A Rota do Norte: Como os Portos do Arco Norte Redefinem o Escoamento e a Competitividade da Safra Brasileira

BRASÍLIA / BELÉM — A geografia do escoamento agrícola no Brasil passou por uma mudança de rumo histórica. Se durante décadas a dependência quase exclusiva dos portos de Santos (SP) e Paranaguá (PR) impunha longas jornadas rodoviárias e fretes dispendiosos aos produtores do Centro-Oeste e Matopiba, a consolidação dos terminais situados acima do paralelo 16º Sul — o chamado Arco Norte — transformou a logística do agronegócio em uma vantagem competitiva decisiva.

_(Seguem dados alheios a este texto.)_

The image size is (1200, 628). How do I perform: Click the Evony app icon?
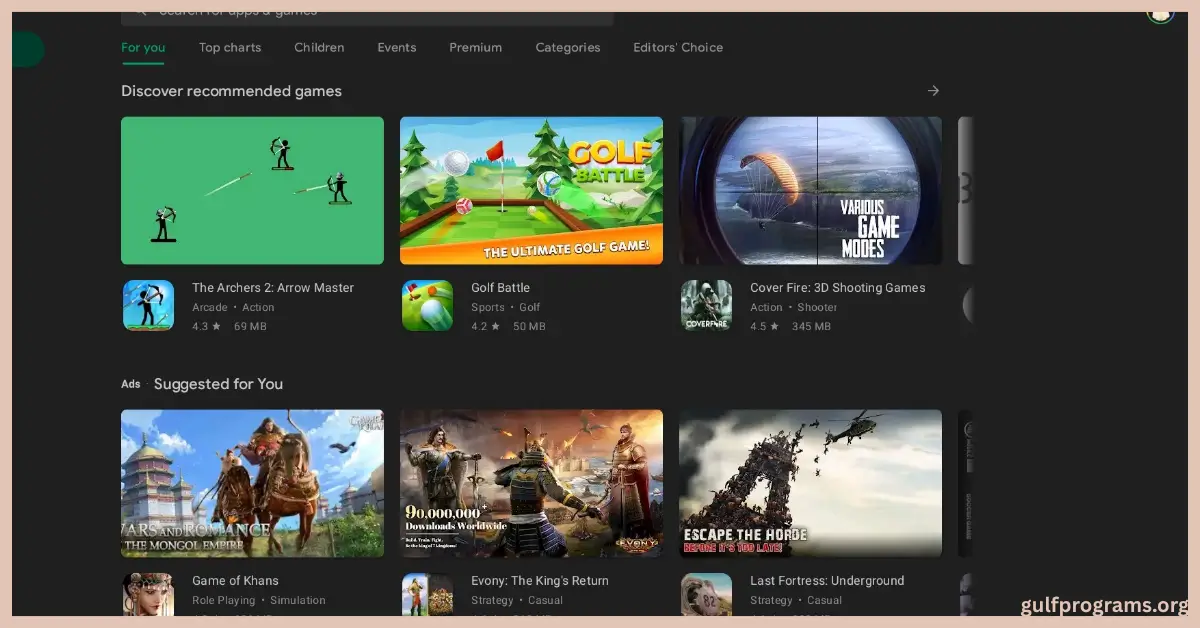tap(427, 594)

Os terminais do Arco Norte encurtam distâncias e otimizam a logística de exportação de grãos., gerada com IA
Os terminais do Arco Norte encurtam distâncias e otimizam a logística de exportação de grãos.
Fonte: TAPAJÓS DE FATO
Compreendendo estações de transbordo e complexos portuários estratégicos em estados como Pará, Maranhão, Amazonas, Amapá e Rondônia — com destaque para Barcarena (PA), Itaqui (MA), Santarém (PA) e Itacoatiara (AM) —, a rota hoje responde por uma parcela substancial das exportações de soja e milho do país.

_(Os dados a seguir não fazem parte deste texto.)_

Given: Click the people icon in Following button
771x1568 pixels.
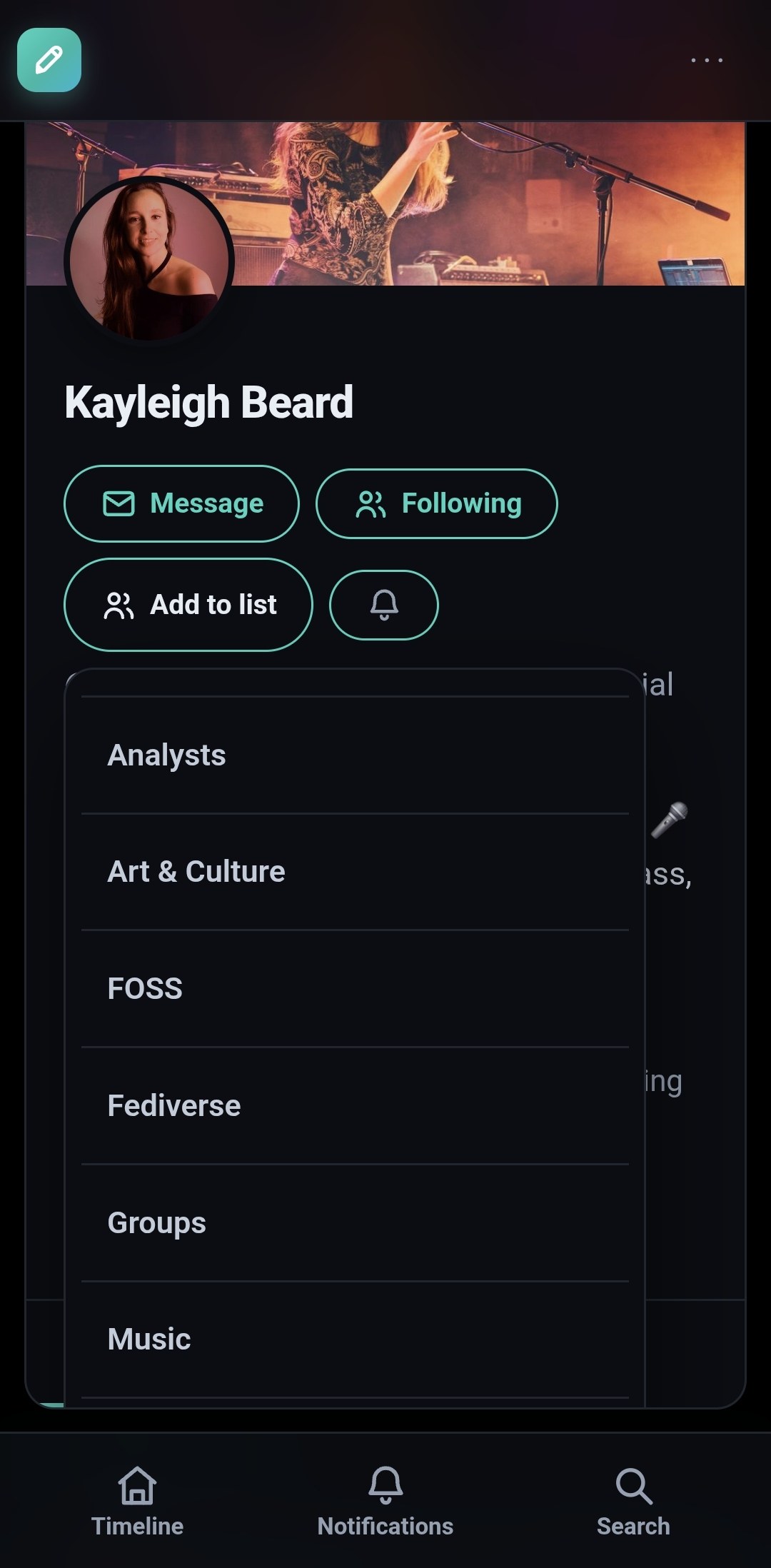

A Revolução da Multimodalidade
A grande virada de chave do Arco Norte não esteve apenas no asfaltamento de artérias rodoviárias vitais, como a BR-163, mas na integração efetiva entre rodovias, ferrovias e hidrovia. A carga oriunda do norte de Mato Grosso e do Matopiba viaja por rodovias ou pela Ferrovia Norte-Sul até estações de transbordo, onde é transferida para barcaças fluviais que navegam pelos rios Tapajós, Tocantins e Amazonas até os terminais marítimos de águas profundas.

Essa combinação reduz drasticamente a queima de combustível fóssil por tonelada transportada e diminui o custo do frete no interior das propriedades rurais situadas acima da faixa central do país.